A historical association in the Norman coastal town of Honfleur has set itself the task of recreating the vessel William the Conqueror crossed the Channel in for his invasion of England in 1066.
The build is part of a €20 million project merging historical study and tourism that they hope will attract 200,000 visitors in the pretty coastal resort.
Although no contemporary plans of the ship exist, experts believe they know exactly what the ship, called La Mora, looked like.
“The aim is to reconstruct as faithfully as possible this Viking-type warship, with its slender profile, which could sail up rivers and run aground on the shore. This 34m long oak ship will have to be able to carry 70 crew members, including 60 rowers. It will also have a square sail rig of 150 square metres,” naval architect Marc Ronet said.
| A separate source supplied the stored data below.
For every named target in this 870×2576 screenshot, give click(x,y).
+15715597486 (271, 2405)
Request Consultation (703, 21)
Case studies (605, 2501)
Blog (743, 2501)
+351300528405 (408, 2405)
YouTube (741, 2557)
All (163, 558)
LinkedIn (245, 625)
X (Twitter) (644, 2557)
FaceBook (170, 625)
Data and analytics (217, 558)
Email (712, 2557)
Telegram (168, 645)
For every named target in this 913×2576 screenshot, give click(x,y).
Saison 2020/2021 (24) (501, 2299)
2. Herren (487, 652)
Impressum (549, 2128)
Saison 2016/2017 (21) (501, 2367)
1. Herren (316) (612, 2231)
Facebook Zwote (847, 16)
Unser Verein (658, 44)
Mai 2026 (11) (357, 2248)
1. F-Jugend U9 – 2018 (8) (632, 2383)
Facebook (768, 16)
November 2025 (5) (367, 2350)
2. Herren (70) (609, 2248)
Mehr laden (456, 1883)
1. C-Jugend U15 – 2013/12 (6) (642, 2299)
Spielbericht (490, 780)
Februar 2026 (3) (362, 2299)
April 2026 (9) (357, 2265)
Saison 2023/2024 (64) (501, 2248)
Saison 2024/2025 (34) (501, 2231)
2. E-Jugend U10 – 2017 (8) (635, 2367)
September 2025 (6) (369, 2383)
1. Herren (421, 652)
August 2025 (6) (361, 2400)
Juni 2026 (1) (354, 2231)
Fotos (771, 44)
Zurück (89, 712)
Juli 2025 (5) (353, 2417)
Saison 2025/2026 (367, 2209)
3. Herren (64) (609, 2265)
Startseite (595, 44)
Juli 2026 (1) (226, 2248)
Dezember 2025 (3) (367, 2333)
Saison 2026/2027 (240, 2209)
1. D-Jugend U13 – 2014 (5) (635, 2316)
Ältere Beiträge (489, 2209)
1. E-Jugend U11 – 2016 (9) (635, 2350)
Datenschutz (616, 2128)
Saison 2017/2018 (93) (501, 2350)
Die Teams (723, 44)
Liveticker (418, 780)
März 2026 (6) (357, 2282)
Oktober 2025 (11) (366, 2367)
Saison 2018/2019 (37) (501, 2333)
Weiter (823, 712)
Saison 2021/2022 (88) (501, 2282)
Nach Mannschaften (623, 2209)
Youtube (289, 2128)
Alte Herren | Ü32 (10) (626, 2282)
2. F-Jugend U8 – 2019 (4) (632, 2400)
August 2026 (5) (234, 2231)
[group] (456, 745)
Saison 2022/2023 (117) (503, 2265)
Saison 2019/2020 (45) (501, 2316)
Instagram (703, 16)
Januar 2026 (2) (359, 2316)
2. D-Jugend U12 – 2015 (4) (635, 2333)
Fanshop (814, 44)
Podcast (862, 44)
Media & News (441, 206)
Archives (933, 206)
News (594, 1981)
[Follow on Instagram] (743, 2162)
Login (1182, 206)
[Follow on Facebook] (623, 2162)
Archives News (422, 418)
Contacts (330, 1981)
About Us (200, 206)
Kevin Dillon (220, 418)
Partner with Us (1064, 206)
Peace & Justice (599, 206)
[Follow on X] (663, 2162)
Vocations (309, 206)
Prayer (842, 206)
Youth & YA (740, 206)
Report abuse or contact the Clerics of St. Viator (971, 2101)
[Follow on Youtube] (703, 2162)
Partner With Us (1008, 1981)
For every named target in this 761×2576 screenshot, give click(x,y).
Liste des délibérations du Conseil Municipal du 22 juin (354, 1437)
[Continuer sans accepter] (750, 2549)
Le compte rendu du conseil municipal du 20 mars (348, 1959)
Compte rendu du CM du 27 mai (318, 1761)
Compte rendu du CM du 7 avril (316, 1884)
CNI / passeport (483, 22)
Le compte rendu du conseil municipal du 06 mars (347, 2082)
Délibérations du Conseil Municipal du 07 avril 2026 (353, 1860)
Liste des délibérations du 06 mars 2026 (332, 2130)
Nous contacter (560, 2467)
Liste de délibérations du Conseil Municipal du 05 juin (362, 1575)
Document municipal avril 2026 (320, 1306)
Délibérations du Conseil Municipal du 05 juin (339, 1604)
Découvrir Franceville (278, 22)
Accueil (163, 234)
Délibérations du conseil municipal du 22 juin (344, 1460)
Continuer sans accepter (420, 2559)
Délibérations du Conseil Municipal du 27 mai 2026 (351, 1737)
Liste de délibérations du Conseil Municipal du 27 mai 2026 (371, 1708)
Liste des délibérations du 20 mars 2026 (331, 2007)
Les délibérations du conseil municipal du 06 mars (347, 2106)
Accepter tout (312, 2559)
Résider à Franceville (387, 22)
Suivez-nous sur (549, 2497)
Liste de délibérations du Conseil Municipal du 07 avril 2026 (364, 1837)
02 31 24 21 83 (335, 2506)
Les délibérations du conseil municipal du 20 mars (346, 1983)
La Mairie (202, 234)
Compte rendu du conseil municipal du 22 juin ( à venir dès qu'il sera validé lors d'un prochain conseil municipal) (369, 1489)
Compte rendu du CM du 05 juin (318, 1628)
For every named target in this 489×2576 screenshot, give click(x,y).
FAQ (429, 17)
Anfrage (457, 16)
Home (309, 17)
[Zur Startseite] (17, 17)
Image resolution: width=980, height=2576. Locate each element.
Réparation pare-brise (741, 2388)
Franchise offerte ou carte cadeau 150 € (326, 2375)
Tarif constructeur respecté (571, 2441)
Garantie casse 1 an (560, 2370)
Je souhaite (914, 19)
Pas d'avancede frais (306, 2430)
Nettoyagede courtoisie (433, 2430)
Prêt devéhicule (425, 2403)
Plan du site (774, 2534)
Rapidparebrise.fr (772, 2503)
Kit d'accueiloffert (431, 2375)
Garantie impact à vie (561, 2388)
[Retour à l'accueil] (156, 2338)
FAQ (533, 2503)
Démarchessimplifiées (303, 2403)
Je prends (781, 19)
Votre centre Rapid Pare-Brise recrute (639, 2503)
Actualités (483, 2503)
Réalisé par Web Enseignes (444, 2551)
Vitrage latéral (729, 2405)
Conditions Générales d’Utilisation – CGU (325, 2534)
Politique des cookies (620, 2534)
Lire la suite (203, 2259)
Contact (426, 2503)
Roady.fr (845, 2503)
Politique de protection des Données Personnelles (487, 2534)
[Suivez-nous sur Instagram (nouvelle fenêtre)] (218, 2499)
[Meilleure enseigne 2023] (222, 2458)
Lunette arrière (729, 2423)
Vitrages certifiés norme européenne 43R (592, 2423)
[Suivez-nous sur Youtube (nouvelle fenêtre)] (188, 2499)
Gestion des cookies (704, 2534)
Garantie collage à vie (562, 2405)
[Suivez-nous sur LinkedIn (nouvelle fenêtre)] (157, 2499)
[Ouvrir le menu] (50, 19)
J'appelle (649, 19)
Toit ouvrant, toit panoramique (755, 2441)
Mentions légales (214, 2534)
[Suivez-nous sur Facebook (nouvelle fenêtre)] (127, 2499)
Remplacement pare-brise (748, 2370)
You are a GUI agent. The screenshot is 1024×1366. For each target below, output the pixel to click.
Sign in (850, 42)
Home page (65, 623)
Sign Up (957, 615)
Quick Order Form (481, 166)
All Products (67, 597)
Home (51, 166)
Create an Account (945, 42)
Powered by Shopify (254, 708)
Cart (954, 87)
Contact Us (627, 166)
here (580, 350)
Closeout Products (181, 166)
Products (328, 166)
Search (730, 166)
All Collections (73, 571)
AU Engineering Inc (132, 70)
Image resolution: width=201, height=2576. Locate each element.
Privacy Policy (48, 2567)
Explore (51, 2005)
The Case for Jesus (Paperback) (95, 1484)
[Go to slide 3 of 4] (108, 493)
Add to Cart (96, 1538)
“This is a technical challenge as complex as it is exciting. Our marine carpenters will have to relearn the techniques and work practices of the 11th century,” Olivier Pagezy, president of the La Mora association, added.
“And once the project is completed, the Mora, which should be ready to sail by 2027, will have to find new ways of working. We will have to find technical solutions very quickly to meet current safety regulations.”
Pagezy is no stranger to naval challenges, having previously coordinated work on the Hermione, the replica of La Fayette’s ship.
As with the Hermione, at Rochefort in the Charente-Maritime, the intention is to make the construction work part of a living history exhibit – organisers expect 200,000 people a year will visit the project. A huge disused industrial site near the quays of Honfleur should be cleared by the end of the year to house the project.
The reconstruction of La Mora will be accompanied by an ambitious exhibition of the maritime history of Normandy.